Study and conservation of the Ruckers instruments of the mim

The mim collection of harpsichords and virginals comprises eighteen instruments with the Ruckers signature. The Ruckers family were to the harpsichord what Stradivarius was to the violin (Grant O'Brien, Ruckers. A harpsichord and virginal building tradition, Cambridge University Press, 1990, p. 1).

These eighteen instruments constitute the most important collection of Ruckers instruments in the world. They form a testimony to the extreme skill of Flemish musical instrument makers. Indeed, from the late sixteenth century onward one name dominates all harpsichord making in Northern Europe: Ruckers. Their influence was extensive and their fame considerable, even outside Europe, and also long after their period of activity.

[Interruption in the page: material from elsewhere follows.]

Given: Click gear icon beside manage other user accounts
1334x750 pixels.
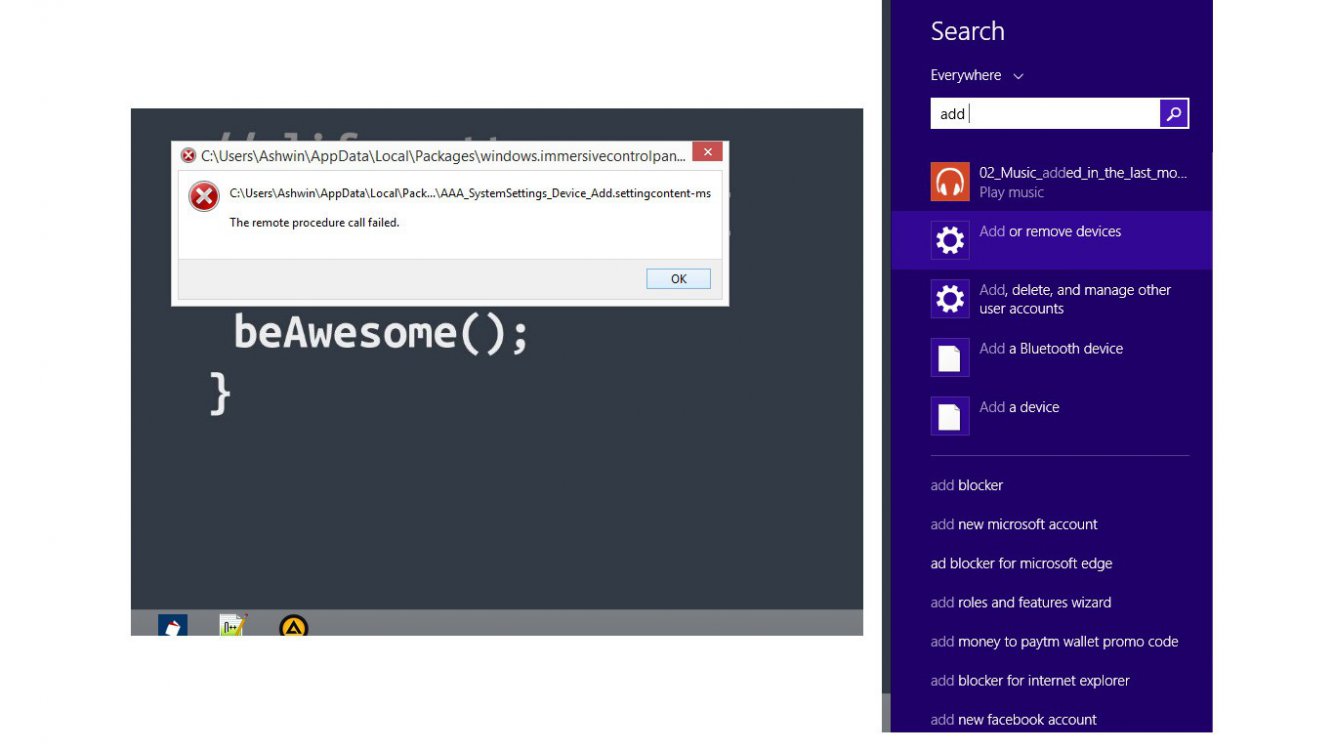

Baillet Latour FundGiven the major importance of the mim's eighteen Ruckers instruments, a project aiming at their conservation, study, restoration and valorization was instigated. It responded to a call for projects on the 'Preservation of the artistic heritage of Belgium', an action programme promoting the safeguard  and conservation of important elements of the Belgian furniture patrimony, launched by the King Baudouin Foundation.  The project could be started thanks to a first grant of 60,000 € by the Baillet Latour Foundation.

The Ruckers project is directed by Pascale Vandervellen.
She can be contacted via this form or via +32 2 545 01 48.

The main objectives of the project


Despite their value, the eighteen signed Ruckers instruments in the mim haven't been the object of comprehensive study so far. In a first phase, the project will focus on the scientific documentation of each instrument, involving traditional examination and measurements, as well as X-rays, CAT scans, dendrochronology of the sound boards, analysis of  printed paper, analysis of  pigments and mediums used on the painted surfaces, stratigraphic sections, infrared images and ultraviolet examination. The results of these analyses and their comparison with other extant Ruckers instruments in public and private collections, will enrich the actual organological knowledge in a significant and pioneering way.


The project's second phase aims to restore the eighteen instruments. This involves consolidating their material, as well as clarifying and harmonizing their esthetic state.  Certain instruments have an 18th or even 19th century decoration. However, the original decoration - most often consisting of printed paper - is sometimes still present under the paint layer(s), at least partially. The question arises if the present decoration should be preserved, or if a return to a previous stage or even the original state should be envisaged. Conscious decisions can only be based on the results of the analyses made in the study phase.


This heritage, its study and proposed restoration deserve to be suitably recognized. On their restoration the instruments will be on display on rotation in the permanent exhibition room. Moreover, the mim wishes to realize a publication on all aspects of the project.